そうしてポテーを使った料理を披露した。料理の過程は省くのです。めんどい。あ、さすがに火と油を使うのはママンがやってくれました。
「うわっ何これ?どうしたの母さん?」
スー兄が帰宅した時には、テーブルの上に乗せきれないほどのポテー料理やサンドウィッチが並べられていて、その光景に目を真ん丸くして驚いていた。
「セラちゃんの考えたメニューよ。凄く美味しいんだから!」
セラが作っては味見を繰り返していた母親はルイスに嬉々として説明をしているが、余程お腹がすいているのか、ルイスの視線はテーブルの上から動かない。
「セラが作った…?」
ようやく動いたと思ったら、こちらをガン見してきた。
そりゃそうだ。
「何でセラが作れるの?」
ごもっともです。スー兄の方が常識あったよ、ママン。
「えーと、天啓かな(笑)」
「へえー」
「テンケイさんに教えてもらったの?」
ルイスは感心したようにうなずき、ウィルーシャはどちら様かしら?と首を傾げている。
あうっ。セラちゃんジョークを真剣にとらないで。ボケ殺しぃ。
「ただいま~って今日は豪華だなぁ!」
「セラ、粗方種の方は改良出来たよ……って何だいこれ?」
サンドとカールが畑から帰ってきて、テーブルの上の料理を見て驚いたので、とりあえず同じ説明をしておいた。
パパンの方はニッコニコで凄いなぁー!と予想通り。ルー兄の方は目を見開いた後、こちらをじーっと穴が空くんじゃないかと思うくらい見つめてきた。いやん。
いや、めっちゃ見てくる。
「セラ」
「ふぁい!?」
ルー兄怖いよ!
「言いたいことは、たっっっくさんあるけど、怪我だけはしないように気を付けるんだよ」
「あ、はい」
つい真顔で返事しちゃったよ。だって茶化したらめちゃくちゃ怒られそうだったんだ…。
さて、皆揃ってテーブルに着き、いただきますをしてからが戦争だった。
ルー兄とママンは全ての料理を手早く自分の皿に盛り、スー兄とパパンは気になった物を一品取り分けて口に含むと、ピシリと固まったと思ったら猛烈に食べ始めた。

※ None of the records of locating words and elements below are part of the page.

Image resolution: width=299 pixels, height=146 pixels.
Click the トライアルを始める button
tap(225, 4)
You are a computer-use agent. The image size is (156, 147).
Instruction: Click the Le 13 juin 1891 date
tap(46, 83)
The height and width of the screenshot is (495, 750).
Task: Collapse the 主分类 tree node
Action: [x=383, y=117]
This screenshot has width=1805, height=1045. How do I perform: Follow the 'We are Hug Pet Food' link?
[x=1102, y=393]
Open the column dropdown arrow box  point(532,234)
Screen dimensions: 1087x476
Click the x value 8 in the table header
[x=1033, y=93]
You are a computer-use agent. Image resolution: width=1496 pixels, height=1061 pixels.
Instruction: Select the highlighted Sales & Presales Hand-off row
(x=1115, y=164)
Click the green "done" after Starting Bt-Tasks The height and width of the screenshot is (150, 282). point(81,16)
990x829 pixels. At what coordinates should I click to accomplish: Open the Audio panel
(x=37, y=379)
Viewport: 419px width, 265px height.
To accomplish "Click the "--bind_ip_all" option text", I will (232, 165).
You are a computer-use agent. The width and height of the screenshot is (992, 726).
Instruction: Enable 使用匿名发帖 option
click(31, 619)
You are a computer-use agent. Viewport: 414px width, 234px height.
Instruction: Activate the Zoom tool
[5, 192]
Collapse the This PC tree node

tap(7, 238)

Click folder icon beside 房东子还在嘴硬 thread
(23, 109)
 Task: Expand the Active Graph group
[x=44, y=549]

ちなみに、食事の出し方は大皿に盛って各自食べたい物を取り分けていくスタイルだ。全てを小分けしていたら皿が足りなくなるので。
「何だこれ!すげぇ美味い!」
「うおお!ポテーが!ポテーがこんなにも旨くなるのか!!」
「これは驚いた…セラと一緒に作ったポテーだからこその味だね」
「セラちゃん天才でしょ!」
「サンドウィッチも美味しいからお父さんもスー兄も食べてね」
「「さんどうぃっち?」」
「うふふ、私のパンとあなたの野菜で作ったからサンドウィッチって名前をセラが付けてくれたのよ。素敵でしょ」
「なんだか照れるな…」
「私たちの愛のサンドウィッチよ~」
「愛のサンドウィッチ…いい名前だ」
わあ。イチャコラし始めたぁ。
「セラ!こんなにも料理が上手だったんだな!今すぐオレの嫁になってくれ!」
「ルイス…?」
「あはは~スー兄ってば冗談上手いんだから~」
やめて。ルー兄の瞳孔開いてるから。
「冗談じゃねーって。なあセラ、オレじゃあダメか…?」
ひえっ無駄に色気出し始めた!
普段は乱暴な言葉遣いだから意識しないけど、スー兄は線の細い美人さんだ。流し目で見られると9歳とは思えない色気がぁ!!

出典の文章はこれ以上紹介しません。